**SUPPLIED MATERIAL:**
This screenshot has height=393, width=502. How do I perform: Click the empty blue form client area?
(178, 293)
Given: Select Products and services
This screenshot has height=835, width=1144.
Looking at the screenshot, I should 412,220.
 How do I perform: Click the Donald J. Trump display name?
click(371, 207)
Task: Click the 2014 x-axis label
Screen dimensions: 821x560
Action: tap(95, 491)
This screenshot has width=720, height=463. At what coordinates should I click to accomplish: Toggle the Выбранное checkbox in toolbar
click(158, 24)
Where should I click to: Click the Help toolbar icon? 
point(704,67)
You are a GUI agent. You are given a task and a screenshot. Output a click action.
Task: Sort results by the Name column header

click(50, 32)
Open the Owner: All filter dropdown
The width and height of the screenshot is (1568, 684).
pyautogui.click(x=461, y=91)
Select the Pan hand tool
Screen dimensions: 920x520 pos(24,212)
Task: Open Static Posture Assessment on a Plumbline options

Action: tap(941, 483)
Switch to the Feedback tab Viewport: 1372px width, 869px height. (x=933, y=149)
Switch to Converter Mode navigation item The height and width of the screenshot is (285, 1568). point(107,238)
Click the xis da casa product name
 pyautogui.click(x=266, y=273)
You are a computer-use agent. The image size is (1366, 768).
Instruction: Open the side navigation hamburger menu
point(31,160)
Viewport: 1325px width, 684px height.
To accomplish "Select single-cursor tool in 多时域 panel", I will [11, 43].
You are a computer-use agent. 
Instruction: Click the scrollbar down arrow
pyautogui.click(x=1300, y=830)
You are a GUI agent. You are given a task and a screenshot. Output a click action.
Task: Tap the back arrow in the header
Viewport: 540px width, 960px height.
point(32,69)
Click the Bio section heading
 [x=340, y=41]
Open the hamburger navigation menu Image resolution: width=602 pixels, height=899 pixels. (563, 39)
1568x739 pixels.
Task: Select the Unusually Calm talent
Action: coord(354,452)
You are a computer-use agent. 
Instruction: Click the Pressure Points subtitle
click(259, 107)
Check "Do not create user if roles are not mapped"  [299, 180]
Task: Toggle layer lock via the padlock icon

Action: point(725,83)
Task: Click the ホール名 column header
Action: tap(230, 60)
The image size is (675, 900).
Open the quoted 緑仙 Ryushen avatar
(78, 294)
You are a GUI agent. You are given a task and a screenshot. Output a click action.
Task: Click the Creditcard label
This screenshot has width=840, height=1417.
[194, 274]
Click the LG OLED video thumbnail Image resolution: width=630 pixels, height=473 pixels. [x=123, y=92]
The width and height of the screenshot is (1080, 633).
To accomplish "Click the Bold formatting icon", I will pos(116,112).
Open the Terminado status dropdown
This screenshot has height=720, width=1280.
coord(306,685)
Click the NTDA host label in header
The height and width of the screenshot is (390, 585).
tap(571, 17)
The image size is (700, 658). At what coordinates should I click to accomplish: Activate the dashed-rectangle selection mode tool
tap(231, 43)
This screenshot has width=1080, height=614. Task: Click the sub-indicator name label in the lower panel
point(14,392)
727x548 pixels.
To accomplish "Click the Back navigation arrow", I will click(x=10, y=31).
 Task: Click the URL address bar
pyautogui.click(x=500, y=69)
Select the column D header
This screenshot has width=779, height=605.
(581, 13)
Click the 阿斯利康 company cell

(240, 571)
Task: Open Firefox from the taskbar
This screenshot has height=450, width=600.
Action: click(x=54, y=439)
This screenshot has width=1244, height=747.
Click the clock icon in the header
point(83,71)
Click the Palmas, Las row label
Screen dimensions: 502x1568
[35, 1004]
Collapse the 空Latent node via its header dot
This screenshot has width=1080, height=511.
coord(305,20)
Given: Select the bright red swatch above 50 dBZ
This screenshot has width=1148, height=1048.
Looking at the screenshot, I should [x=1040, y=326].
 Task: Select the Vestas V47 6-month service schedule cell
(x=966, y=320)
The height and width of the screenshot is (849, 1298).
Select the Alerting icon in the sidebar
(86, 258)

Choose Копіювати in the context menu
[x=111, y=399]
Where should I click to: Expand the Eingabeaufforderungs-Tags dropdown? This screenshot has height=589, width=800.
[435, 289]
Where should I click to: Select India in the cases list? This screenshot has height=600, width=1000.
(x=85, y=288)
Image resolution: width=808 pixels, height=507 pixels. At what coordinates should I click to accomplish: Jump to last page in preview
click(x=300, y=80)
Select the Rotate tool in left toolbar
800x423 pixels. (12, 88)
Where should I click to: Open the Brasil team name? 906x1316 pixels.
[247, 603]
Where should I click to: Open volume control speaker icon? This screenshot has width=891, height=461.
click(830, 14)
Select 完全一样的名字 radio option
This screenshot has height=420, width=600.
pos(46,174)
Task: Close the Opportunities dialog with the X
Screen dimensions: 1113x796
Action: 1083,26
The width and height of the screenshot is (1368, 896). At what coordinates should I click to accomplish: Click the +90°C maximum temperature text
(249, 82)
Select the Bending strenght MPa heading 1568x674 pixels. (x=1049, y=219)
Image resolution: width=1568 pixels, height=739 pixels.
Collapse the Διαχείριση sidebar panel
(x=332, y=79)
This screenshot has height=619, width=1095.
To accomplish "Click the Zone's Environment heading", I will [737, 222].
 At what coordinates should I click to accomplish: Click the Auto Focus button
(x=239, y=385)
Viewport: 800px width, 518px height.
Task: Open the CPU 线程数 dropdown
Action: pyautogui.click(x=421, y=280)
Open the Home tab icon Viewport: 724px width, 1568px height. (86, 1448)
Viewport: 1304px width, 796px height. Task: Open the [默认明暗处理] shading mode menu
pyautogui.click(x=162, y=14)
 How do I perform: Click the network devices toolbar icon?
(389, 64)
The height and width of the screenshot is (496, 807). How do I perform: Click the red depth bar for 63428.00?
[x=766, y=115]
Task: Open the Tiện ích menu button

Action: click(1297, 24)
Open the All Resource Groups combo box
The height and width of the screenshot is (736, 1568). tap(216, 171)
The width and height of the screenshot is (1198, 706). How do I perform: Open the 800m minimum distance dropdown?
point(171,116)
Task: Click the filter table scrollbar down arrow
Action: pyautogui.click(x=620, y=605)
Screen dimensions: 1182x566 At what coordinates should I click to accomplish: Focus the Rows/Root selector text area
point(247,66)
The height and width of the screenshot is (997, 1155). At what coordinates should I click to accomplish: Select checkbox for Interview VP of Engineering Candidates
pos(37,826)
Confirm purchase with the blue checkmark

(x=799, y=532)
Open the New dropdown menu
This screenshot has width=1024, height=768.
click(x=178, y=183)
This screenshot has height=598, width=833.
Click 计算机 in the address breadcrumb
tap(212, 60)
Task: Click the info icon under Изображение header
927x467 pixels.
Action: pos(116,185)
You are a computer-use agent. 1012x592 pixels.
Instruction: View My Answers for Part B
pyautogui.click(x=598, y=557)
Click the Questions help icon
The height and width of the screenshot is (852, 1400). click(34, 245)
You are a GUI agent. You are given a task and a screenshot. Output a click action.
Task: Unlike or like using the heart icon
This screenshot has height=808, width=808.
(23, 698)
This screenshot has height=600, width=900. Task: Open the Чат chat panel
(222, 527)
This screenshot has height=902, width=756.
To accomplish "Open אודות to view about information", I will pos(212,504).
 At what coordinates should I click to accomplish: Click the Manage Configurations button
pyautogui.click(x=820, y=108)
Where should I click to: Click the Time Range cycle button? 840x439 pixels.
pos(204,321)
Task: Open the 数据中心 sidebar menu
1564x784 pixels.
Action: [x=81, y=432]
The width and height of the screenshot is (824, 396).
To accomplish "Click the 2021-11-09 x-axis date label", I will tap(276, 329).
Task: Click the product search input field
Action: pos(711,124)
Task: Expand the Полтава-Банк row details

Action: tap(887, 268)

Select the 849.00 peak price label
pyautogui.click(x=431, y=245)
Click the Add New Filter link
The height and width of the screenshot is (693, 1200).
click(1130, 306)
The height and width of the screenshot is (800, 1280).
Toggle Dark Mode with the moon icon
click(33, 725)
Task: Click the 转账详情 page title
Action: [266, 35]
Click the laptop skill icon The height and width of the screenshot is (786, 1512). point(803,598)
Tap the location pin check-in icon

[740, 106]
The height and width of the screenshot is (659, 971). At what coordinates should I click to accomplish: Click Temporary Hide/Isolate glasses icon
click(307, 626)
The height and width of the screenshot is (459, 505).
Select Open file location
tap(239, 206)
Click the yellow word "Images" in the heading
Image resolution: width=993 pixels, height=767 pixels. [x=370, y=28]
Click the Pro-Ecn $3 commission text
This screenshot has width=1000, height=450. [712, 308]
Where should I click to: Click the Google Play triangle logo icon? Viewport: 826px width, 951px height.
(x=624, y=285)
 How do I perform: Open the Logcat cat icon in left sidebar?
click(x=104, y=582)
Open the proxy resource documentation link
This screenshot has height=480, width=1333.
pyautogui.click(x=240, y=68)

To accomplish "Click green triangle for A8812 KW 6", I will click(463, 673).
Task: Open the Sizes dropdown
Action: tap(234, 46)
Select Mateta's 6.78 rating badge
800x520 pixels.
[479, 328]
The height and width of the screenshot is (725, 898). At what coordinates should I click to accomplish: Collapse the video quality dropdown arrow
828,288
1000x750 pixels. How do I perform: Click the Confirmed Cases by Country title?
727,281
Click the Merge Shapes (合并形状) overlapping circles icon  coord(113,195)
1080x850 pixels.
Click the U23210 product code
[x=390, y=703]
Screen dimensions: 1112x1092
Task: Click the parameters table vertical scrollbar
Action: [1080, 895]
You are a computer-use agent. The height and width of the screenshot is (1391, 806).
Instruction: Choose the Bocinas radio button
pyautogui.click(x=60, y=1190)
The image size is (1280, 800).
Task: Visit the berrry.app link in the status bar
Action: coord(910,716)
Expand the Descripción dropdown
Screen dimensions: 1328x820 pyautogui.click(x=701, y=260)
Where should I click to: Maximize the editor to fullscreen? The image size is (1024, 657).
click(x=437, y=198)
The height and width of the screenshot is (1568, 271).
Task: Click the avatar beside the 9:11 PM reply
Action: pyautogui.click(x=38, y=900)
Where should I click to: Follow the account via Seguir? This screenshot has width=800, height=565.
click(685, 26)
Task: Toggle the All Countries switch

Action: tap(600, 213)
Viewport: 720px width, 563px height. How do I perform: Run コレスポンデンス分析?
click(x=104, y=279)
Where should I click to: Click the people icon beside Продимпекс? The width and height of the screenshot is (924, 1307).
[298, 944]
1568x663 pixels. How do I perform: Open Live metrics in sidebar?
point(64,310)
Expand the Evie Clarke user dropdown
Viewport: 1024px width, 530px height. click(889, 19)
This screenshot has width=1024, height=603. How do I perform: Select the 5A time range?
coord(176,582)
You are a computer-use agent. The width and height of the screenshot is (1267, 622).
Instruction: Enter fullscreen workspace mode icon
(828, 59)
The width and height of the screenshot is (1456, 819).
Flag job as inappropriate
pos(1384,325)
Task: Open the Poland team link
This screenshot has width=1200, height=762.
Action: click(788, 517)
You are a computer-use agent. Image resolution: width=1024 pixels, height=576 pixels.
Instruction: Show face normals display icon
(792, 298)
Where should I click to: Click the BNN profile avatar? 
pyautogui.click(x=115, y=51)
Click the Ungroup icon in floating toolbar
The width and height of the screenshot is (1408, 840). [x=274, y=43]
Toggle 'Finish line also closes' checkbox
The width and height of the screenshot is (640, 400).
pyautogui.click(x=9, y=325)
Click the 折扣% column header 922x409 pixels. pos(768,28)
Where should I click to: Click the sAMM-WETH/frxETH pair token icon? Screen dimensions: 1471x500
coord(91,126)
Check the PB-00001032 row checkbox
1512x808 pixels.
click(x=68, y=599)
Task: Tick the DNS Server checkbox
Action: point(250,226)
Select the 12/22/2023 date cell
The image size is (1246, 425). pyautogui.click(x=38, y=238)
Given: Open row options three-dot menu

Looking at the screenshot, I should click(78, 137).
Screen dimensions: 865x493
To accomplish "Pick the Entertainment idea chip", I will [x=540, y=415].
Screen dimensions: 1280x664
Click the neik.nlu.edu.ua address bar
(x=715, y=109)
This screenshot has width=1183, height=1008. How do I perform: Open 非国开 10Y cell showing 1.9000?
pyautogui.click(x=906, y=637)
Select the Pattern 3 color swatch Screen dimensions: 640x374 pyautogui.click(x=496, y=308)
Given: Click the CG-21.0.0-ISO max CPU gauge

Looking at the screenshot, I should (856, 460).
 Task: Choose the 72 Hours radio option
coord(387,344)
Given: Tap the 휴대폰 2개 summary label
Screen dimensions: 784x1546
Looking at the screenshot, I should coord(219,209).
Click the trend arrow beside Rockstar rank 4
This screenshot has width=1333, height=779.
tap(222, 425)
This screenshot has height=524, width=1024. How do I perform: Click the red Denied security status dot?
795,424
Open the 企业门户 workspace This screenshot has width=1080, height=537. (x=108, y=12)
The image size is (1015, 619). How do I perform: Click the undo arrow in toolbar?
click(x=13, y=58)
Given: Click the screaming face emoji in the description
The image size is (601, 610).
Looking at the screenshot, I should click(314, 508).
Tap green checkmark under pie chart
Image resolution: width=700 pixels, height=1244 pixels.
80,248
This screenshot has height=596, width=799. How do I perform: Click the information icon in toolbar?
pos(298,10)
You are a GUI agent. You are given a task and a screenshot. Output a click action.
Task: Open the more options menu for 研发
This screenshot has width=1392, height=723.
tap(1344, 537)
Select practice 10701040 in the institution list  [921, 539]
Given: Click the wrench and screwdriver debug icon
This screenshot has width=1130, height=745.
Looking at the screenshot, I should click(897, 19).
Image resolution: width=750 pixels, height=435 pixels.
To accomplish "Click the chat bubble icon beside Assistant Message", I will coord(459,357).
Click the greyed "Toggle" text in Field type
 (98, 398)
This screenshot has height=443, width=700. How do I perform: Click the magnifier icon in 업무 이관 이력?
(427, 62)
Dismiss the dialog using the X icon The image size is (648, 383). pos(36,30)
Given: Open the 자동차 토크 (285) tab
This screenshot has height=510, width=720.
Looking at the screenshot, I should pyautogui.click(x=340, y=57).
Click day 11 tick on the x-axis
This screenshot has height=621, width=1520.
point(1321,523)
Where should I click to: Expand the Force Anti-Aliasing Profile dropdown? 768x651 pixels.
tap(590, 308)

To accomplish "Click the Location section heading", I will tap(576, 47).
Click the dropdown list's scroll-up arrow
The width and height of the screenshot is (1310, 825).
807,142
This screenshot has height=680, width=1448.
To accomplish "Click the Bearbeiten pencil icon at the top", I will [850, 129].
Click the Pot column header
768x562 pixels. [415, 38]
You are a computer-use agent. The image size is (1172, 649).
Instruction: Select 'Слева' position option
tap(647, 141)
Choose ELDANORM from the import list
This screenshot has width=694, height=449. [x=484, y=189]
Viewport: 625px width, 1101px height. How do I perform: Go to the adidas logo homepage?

**ACTIVITY:**
Using the data above, reproduce exactly the lines from the line that contains "Screen dimensions: 1182x566" through the line that contains "Task: Unlike or like using the heart icon", including both.

**EXERCISE OUTPUT:**
Screen dimensions: 1182x566 At what coordinates should I click to accomplish: Focus the Rows/Root selector text area
point(247,66)
The height and width of the screenshot is (997, 1155). At what coordinates should I click to accomplish: Select checkbox for Interview VP of Engineering Candidates
pos(37,826)
Confirm purchase with the blue checkmark

(x=799, y=532)
Open the New dropdown menu
This screenshot has width=1024, height=768.
click(x=178, y=183)
This screenshot has height=598, width=833.
Click 计算机 in the address breadcrumb
tap(212, 60)
Task: Click the info icon under Изображение header
927x467 pixels.
Action: pos(116,185)
You are a computer-use agent. 1012x592 pixels.
Instruction: View My Answers for Part B
pyautogui.click(x=598, y=557)
Click the Questions help icon
The height and width of the screenshot is (852, 1400). click(34, 245)
You are a GUI agent. You are given a task and a screenshot. Output a click action.
Task: Unlike or like using the heart icon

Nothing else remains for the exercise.